As projects grow, documentation within functions alone may be insufficient for users to apply code to their own problems. One strategy to assist other people with understanding a project is with an FAQ: a list of frequently asked questions and corresponding answers. A good FAQ uses the terms and concepts that people bring to the software rather than the vocabulary of its authors; putting it another way, the questions should be things that people might search for online, and the answers should give them enough information to solve their problem.

Creating and maintaining an FAQ is a lot of work, and unless the community is large and active, a lot of that effort may turn out to be wasted, because it’s hard for the authors or maintainers of a piece of software to anticipate what newcomers will be mystified by. A better approach is to leverage sites like Stack Overflow, which is where most programmers are going to look for answers anyway:

  1. Post every question that someone actually asks us, whether it’s online, by email, or in person. Be sure to include the name of the software package in the question so that it’s findable.

  2. Answer the question, making sure to mention which version of the software we’re talking about (so that people can easily spot and discard stale answers in the future).

The Stack Overflow guide to asking a good question has been refined over many years, and is a good guide for any project:

Write the most specific title we can. : “Why does division sometimes give a different result in Python 2.7 and Python 3.5?” is much better than, “Help! Math in Python!!”

Give context before giving sample code. : A few sentences to explain what we are trying to do and why it will help people determine if their question is a close match to ours or not.
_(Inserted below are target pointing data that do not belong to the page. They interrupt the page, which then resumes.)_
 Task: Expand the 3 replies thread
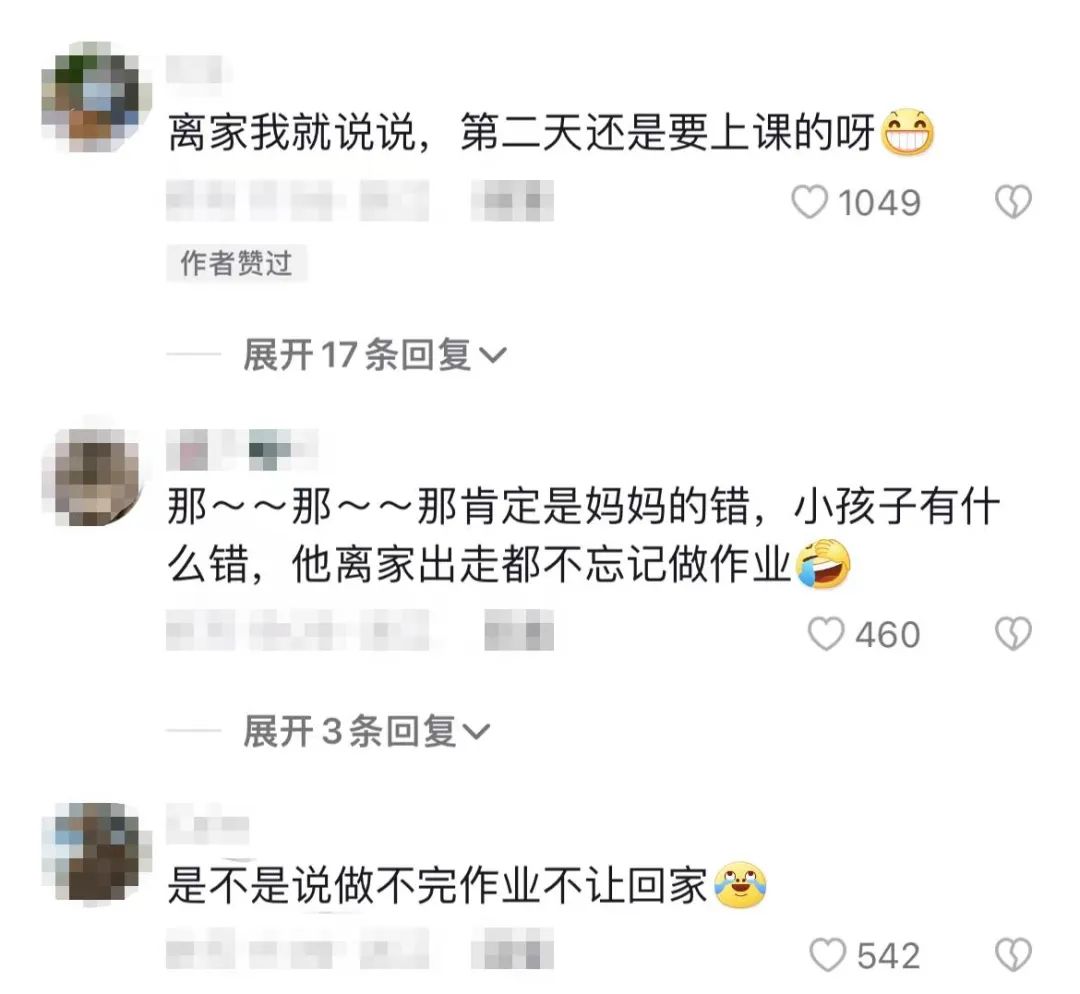(x=366, y=731)
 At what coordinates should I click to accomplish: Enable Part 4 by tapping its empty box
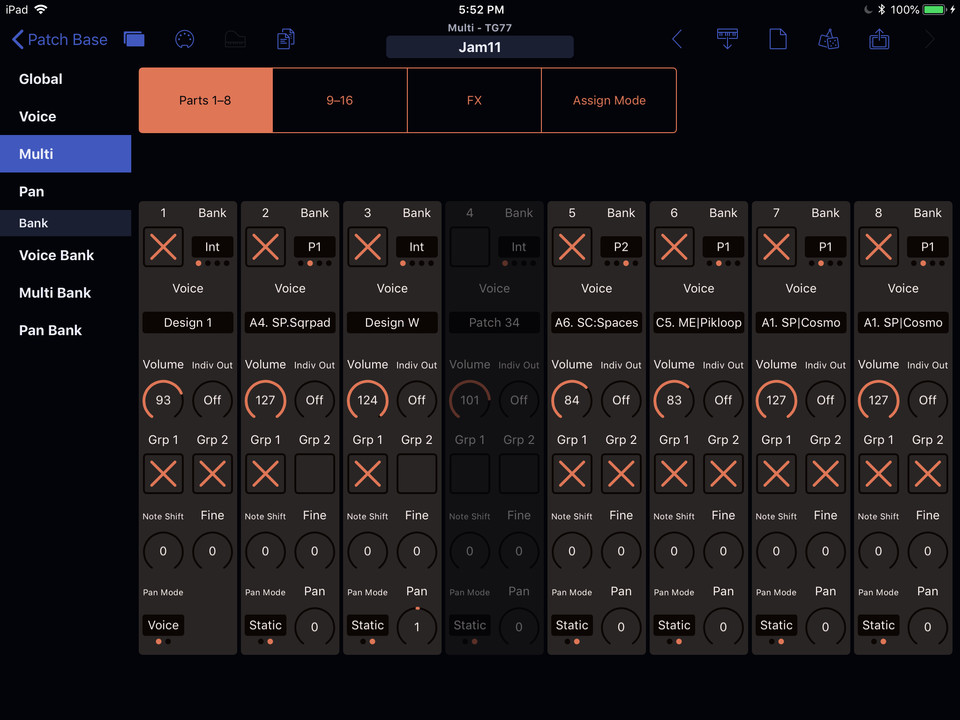click(469, 246)
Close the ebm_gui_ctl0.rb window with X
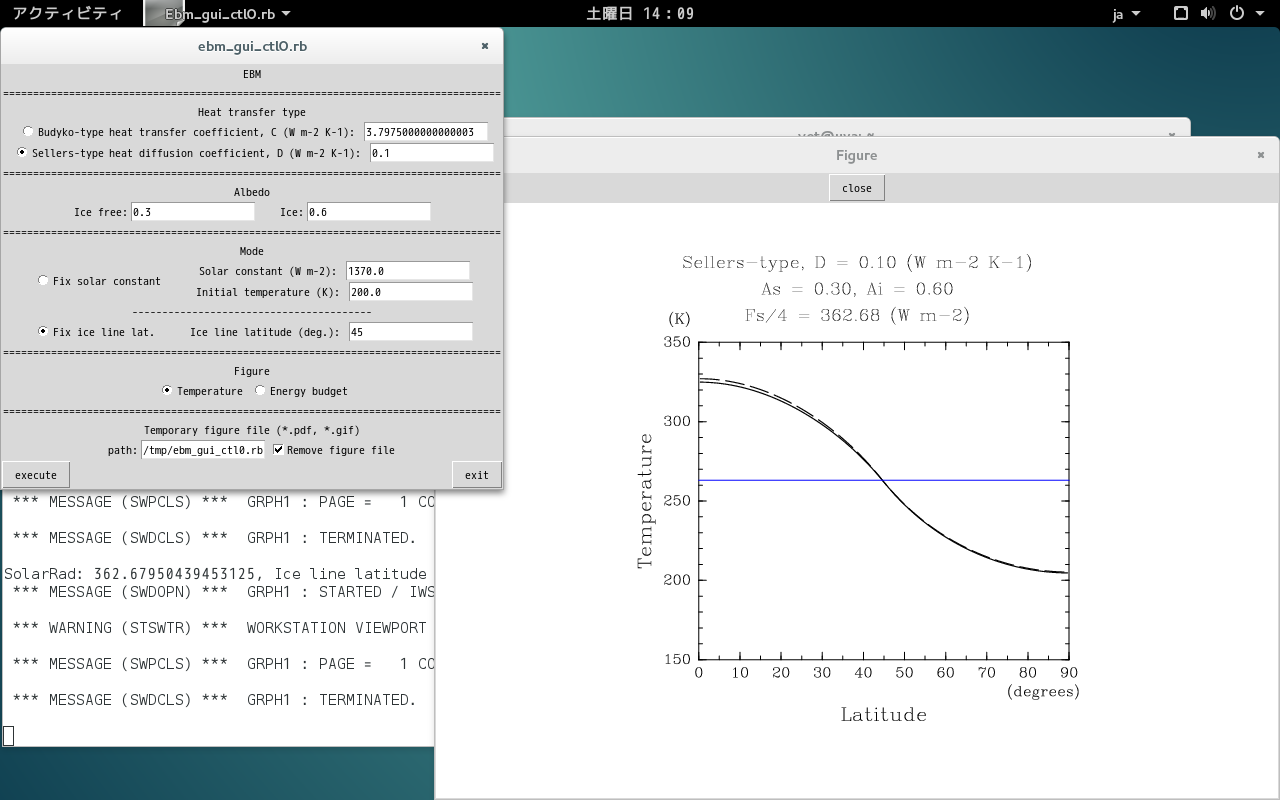 pos(485,46)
Provide a minimal reprex. : Section Bug Reports explains the value of a reproducible example, and why reprexes should be as short as possible. Readers will have a much easier time figuring out if this question and its answers are for them if they can see and understand a few lines of code.

Tag, tag, tag. : Keywords make everything more findable, from scientific papers to left-handed musical instruments.
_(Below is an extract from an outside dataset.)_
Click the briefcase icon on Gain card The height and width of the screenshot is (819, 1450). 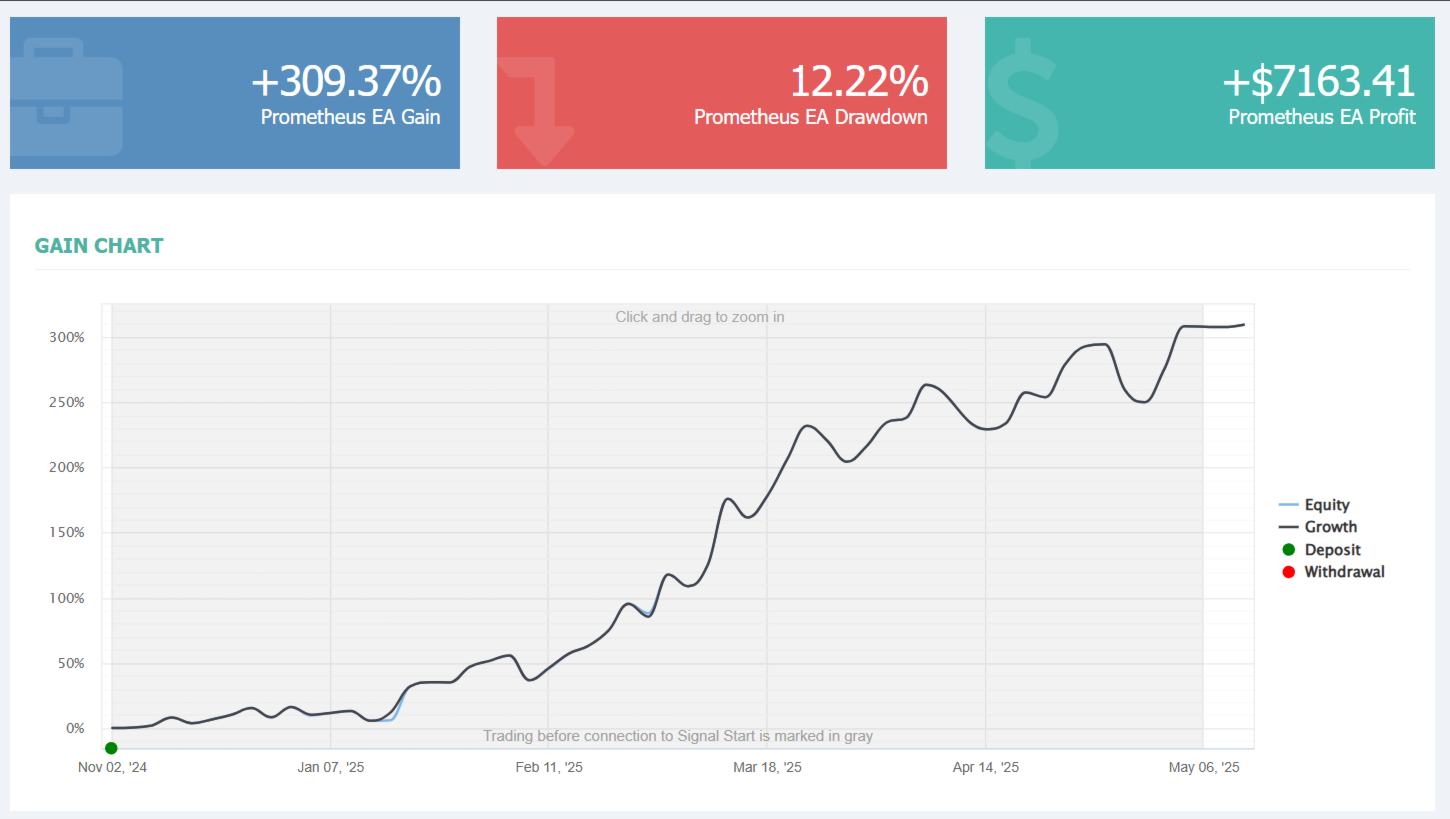tap(66, 97)
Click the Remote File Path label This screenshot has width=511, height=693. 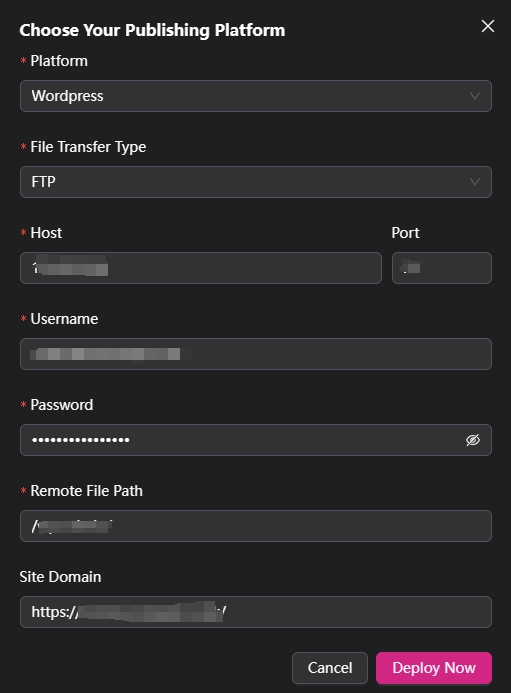[x=87, y=491]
Use “I” and question words (how/what/when/where/why). : Writing this way forces us to think more clearly about what someone might actually be thinking when they need help.

Keep each item short. : The “minimal manual” approach to instructional design [Carroll, 2014] breaks everything down into single-page steps, with half of that page devoted to troubleshooting. This may feel trivializing to the person doing the writing, but is often as much as a person searching and reading can handle. It also helps writers realize just how much implicit knowledge they are assuming.

Allow for a chorus of explanations. : As discussed earlier, users are all different from one another, and are therefore best served by a chorus of explanations. Do not be afraid of providing multiple explanations to a single question that suggest different approaches or are written for different prior levels of understanding.